Rules vs. Principles

There’s a fascinating piece in the latest New Yorker by James Surowiecki on the difference between rules-based and principle-based regulation:

It’s something like the difference between football and soccer. Football, like most American sports, is heavily rule-bound. There’s an elaborate rulebook that sharply limits what players can and can’t do (down to where they have to stand on the field), and its dictates are followed with great care. Soccer is a more principles-based game. There are fewer rules, and the referee is given far more authority than officials in most American sports to interpret them and to shape game play and outcomes. For instance, a soccer referee keeps the game time, and at game’s end has the discretion to add as many or as few minutes of extra time as he deems necessary. There’s also less obsession with precision—players making a free kick or throw-in don’t have to pinpoint exactly where it should be taken from. As long as it’s in the general vicinity of the right spot, it’s O.K.

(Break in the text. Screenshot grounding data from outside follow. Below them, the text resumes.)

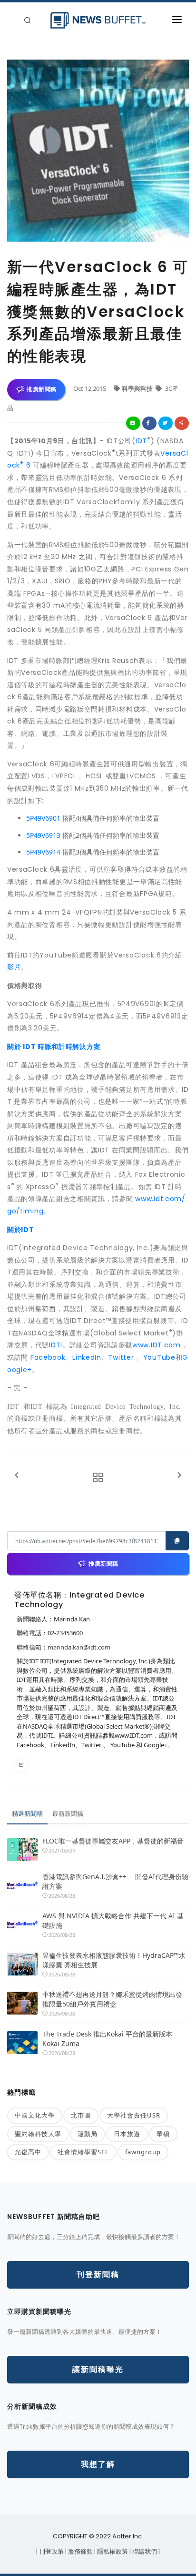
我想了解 (98, 2464)
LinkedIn (86, 1357)
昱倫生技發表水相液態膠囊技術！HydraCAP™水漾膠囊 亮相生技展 (114, 1960)
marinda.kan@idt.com (79, 1647)
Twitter (121, 1357)
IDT (141, 441)
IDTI (55, 1345)
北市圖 (81, 2115)
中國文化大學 (35, 2115)
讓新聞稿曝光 (98, 2369)
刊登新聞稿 (98, 2274)
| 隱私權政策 (111, 2551)
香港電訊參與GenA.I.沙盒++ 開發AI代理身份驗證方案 (115, 1881)
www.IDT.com (156, 1345)
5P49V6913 (43, 835)
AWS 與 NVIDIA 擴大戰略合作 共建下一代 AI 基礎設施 (113, 1920)
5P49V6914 (43, 851)
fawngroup (143, 2152)
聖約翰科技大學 (38, 2133)
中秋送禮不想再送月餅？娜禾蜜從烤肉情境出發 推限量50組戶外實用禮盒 (112, 1999)
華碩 (163, 2133)
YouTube (159, 1357)
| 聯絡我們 (143, 2551)
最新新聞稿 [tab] (67, 1813)
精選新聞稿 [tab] (27, 1813)
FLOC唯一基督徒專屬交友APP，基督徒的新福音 (113, 1840)
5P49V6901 (43, 818)
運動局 (88, 2133)
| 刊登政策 (50, 2551)
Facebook (48, 1357)
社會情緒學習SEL (83, 2152)
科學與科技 (138, 388)
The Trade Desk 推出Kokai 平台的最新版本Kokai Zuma (107, 2038)
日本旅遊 (127, 2133)
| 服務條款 (79, 2551)
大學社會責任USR (133, 2115)
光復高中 (28, 2152)
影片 (14, 967)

The focus of Surowiecki’s piece is financial: he notes that

… a principles-based system has real virtues. It can make life easier for honest corporations, since they have to spend less time complying with overly complex rules, and also thwart dishonest ones, since regulators can spend more time looking at the substance, rather than the minutiae, of corporate bad behavior. It has been argued that Enron might have found it harder to get away with its shenanigans under a principles-based system, since many of the company’s gambits, while following U.S. accounting rules, nonetheless violated fundamentals of financial reporting.

But I really think this reflects a much deeper difference between the U.S. and (particularly) Europe. I see it in the legal systems, in politics, in education…
In any case, as Surowiecki notes, the bottom line is inescapable: good regulation requires good regulators. And that’s true worldwide – just as any Premier League fan about the state of refereeing!